Just now when the English and Scottish uitlanders of the Transvaal are engaged in boycotting the Irishmen out there, the favourite term of reproach they use, I understand, is ‘Aylwards.’ When you ask the average British jingo in Africa who Aylward was he will inform you he was a Fenian, a traitor, a conspirator, an adventurer, and a soldier of fortune, and feel quite indignant if you don’t look shocked.

Alfred Aylward was a Dublinman, the son I believe, of a Protestant clergyman. In Ireland he worked as a telegraphist and joined the I.R.B. He was arrested and some compromising documents found on him, but nevertheless he was shortly afterwards released, and this fact, apparently, led some persons to regard him as a spy, for he was, a little later shot at in the streets. Some time afterwards he made his way to Africa and joined in the rush to the diamondfields, where he established and edited the first paper ever issued there. The treatment of the diggers by the British authorities was oppressive in the extreme; they were consistently tyrannised over and plundered. Aylward, who was a master of biting sarcasm, incurred the hatred of the corrupt Government gang by his scathing articles, but they did not cease to oppress and extort. Eventually he called on the diggers to assert their manhood and they answered splendidly to his call. Armed with rifles and pistols they thronged in and with unanimous voice called on him to lead them, and he placed himself at their head. The British governors fled, and Aylward, amidst the enthusiastic cheers of the diggers, hauled down the Union Jack and ran up in its place a green flag with a crownless harp as the standard of the Diggers’ Republic.

That green flag irritated the British Government so much that they gathered every piece of artillery they could find handy round Capetown and sent their troops up with them to blow it down. The diggers, of course, had no artillery and not too many rifles, their main weapons were pistols and revolvers, so they could make little stand against the troops. The Union Jack was re-erected and Aylward fled and was declared an outlaw.

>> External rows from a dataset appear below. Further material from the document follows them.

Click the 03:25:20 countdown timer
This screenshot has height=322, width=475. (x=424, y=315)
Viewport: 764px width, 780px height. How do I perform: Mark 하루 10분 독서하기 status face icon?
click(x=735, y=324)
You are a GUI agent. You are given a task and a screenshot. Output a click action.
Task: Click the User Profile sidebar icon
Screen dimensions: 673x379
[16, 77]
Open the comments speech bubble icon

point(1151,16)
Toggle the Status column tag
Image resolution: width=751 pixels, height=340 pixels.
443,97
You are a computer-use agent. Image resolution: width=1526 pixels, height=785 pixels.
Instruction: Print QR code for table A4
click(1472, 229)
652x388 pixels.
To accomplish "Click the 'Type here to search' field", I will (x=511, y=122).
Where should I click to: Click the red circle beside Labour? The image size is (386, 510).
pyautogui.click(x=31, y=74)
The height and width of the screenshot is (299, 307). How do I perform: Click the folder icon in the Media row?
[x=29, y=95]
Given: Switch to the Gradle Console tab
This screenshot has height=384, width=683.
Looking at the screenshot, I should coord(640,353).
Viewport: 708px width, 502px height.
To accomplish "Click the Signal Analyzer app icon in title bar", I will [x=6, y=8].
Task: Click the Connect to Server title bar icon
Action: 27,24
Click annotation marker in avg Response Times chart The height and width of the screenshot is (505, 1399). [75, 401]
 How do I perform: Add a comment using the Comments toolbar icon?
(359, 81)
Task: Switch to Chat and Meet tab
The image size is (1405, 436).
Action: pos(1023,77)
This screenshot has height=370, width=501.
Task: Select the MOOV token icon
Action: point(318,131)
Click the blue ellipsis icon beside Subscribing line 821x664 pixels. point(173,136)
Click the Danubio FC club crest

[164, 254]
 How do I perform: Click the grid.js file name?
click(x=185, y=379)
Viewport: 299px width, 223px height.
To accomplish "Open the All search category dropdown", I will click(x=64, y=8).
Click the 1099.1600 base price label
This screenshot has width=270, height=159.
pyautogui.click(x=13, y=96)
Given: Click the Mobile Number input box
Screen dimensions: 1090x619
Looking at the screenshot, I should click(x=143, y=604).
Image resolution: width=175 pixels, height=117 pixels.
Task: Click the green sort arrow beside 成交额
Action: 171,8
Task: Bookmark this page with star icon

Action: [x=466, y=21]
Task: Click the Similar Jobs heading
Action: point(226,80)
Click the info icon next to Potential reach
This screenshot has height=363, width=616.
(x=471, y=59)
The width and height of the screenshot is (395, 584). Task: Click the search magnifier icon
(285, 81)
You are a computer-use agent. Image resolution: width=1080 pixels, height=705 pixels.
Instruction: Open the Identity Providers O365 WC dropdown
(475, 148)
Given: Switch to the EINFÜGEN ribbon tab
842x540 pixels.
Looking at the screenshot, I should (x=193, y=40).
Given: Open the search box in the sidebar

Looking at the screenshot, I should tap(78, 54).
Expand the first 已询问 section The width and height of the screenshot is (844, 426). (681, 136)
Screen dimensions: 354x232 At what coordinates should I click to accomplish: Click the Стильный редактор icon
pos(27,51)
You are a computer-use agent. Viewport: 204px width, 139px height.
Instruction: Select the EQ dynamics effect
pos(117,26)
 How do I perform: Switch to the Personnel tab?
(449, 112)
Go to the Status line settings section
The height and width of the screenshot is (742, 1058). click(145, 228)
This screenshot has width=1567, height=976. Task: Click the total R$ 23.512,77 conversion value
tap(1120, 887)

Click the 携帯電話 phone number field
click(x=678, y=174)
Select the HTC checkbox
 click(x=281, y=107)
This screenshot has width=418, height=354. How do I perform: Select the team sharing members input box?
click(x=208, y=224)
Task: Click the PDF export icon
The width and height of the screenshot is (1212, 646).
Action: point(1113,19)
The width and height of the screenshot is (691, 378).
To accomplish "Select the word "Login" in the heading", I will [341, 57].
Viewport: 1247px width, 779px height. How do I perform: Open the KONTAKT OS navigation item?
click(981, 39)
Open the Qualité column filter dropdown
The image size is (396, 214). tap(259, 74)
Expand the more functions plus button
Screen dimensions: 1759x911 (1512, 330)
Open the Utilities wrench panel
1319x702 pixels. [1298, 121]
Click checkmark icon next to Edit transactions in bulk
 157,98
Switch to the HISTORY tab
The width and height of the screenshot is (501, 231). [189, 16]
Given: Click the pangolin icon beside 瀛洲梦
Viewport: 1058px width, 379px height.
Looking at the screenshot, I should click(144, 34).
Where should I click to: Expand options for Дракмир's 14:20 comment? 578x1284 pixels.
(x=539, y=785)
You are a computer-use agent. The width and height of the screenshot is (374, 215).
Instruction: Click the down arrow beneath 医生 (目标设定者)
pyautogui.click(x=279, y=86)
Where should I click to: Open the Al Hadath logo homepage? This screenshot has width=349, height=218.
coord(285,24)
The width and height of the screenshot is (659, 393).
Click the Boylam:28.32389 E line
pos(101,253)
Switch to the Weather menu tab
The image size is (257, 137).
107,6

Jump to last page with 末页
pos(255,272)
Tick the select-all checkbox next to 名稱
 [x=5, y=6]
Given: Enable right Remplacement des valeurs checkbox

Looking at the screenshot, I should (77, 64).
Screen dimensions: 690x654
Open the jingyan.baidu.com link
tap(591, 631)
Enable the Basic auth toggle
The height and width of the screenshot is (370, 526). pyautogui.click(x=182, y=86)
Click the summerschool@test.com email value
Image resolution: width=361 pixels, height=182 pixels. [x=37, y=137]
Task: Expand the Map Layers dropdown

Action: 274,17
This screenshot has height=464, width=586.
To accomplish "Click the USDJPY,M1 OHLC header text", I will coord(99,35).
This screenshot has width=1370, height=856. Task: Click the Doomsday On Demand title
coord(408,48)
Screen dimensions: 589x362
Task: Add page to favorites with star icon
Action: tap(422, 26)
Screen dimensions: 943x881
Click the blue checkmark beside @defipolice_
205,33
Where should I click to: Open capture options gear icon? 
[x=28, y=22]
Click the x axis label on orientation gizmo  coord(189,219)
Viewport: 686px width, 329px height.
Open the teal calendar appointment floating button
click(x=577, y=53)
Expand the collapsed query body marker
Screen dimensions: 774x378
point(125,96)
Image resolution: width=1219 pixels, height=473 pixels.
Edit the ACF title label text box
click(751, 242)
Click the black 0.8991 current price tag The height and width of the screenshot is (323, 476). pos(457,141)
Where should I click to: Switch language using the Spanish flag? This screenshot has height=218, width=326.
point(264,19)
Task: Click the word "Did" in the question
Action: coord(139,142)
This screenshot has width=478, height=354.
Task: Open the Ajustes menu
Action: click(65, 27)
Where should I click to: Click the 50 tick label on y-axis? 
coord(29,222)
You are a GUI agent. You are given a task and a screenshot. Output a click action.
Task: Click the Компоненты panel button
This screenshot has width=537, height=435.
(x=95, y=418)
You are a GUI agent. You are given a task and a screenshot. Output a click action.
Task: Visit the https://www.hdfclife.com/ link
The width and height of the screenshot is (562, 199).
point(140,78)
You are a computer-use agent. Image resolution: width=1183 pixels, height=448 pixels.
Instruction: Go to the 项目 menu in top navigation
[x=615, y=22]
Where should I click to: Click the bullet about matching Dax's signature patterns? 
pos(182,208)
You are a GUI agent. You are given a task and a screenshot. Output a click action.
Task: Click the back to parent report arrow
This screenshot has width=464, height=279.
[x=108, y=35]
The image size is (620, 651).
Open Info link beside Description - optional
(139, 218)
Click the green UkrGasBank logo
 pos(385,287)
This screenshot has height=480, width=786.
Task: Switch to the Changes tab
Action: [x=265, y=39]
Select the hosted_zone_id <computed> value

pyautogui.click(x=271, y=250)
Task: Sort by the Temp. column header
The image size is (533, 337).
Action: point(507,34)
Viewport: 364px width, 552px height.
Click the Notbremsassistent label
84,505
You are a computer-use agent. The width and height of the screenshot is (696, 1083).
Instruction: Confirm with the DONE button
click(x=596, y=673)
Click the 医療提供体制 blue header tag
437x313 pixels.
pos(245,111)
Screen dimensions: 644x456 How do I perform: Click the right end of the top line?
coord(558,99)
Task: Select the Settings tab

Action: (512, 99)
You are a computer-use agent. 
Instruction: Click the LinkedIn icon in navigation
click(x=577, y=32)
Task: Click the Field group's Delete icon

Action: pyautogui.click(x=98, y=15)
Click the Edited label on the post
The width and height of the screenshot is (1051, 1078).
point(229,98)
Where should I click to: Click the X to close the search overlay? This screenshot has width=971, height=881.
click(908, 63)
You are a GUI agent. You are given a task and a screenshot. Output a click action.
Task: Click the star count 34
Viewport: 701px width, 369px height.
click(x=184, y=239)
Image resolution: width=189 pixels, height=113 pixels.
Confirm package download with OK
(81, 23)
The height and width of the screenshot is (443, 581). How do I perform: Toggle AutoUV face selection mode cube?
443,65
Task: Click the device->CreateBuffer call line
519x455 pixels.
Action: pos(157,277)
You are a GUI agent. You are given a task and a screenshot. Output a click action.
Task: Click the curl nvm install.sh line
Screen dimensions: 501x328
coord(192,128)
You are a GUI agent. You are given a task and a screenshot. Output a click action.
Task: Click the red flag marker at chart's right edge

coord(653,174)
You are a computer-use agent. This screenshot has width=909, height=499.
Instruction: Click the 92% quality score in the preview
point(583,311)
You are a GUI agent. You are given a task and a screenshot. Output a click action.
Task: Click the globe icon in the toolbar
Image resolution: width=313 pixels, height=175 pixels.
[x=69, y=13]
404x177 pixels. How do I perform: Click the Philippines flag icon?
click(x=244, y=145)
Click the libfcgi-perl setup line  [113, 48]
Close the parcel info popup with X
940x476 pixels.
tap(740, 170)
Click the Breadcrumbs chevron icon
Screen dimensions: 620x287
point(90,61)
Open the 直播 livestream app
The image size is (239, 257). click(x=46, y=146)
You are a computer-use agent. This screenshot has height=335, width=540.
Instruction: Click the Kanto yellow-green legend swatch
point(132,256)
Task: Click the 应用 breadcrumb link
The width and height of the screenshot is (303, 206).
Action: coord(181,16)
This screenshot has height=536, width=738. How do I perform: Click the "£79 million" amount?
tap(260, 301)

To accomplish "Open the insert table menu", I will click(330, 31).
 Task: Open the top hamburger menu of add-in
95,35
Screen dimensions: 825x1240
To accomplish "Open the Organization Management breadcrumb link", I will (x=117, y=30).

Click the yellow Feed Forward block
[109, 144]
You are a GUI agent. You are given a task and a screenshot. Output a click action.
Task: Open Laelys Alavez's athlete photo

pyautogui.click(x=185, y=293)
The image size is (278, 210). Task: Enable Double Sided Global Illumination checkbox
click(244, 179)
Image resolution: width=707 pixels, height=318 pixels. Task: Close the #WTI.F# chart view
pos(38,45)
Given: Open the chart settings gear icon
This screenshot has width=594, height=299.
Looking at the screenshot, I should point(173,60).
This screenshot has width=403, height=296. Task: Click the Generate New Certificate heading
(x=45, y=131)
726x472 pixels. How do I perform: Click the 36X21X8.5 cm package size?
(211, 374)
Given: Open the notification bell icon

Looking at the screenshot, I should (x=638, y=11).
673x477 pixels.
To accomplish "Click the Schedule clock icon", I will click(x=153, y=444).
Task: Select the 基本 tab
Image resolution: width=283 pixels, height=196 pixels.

Later on, however, the decree of outlawry was withdrawn, owing to the discontent it excited amongst the diggers and Aylward returned to the fields and was enthusiastically welcomed. Some years later, when the Transvaal was engaged in the Secocoeni war, he answered President Burgers’ appeal for aid by raising 250 men and marching to the assistance of the Boers. Amongst other things he built a celebrated fort which he named the ‘Faugh-a-ballagh,’ and held it even after the annexation of the Transvaal by the English, flying the Vierkleur and the Irish flag over it until, on being assured by the Boers that they did not intend at the time to dispute the annexation by force of arms, he capitulated honourably. His sympathy with the Boers induced him to go to Europe to plead their case and seek assistance for them. To this end he wrote his powerful book on the Transvaal and besought assistance from the Fenian organisation. This he was successful in obtaining and he returned to Natal to await events, working there as a journalist. On the outbreak of the War of Independence he crossed the frontier and joined the Boers, acting as war secretary to Joubert. He was present at the battles of Ingogo, Lang’s Nek, and Amajuba, and was the principal leader, after Joubert, in the two later engagements. After the war he came to Europe, passing through Natal where a conspiracy existed to murder him. From Europe he proceeded to the United States, whence he crossed into Canada, where he interviewed the French-Canadian and half-breed leaders. The latter he found ready and eager for revolt; the former, sympathetic to revolution, but unwilling to stir until they saw a clear chance of success. Aylward returned to the States and explained matters to the Clan-na-Gael. He was promised assistance in men, arms, and money. He hastened back to Canada and found that Louis Riel, who had assumed command of the half-breeds, had prematurely started the fighting. This blunder destroyed the movement, and after a brief and gallant struggle the insurgents were defeated. Aylward fought beside Riel to the end and a body of forty or fifty Irish-Americans, commanded by two officers of the American army, crossed to their assistance, but owing to the initial mistake nothing more could be done.

Aylward got back to the States on the termination of the insurrection. Two or three years later he was accidentally killed in the Rocky Mountains.

Such, roughly is an outline of Aylward’s career. An adventurer—no! He never sought to acquire wealth for himself, and he was always a generous, open-hearted fellow. A soldier of fortune—no! His sword was not for sale. A traitor—Yes, according to British law. A conspirator—Decidedly, all his life, in three continents, against the British Empire. Half-a-dozen men as courageous, as determined, as able and as resourceful as he would go well-night to wiping it out.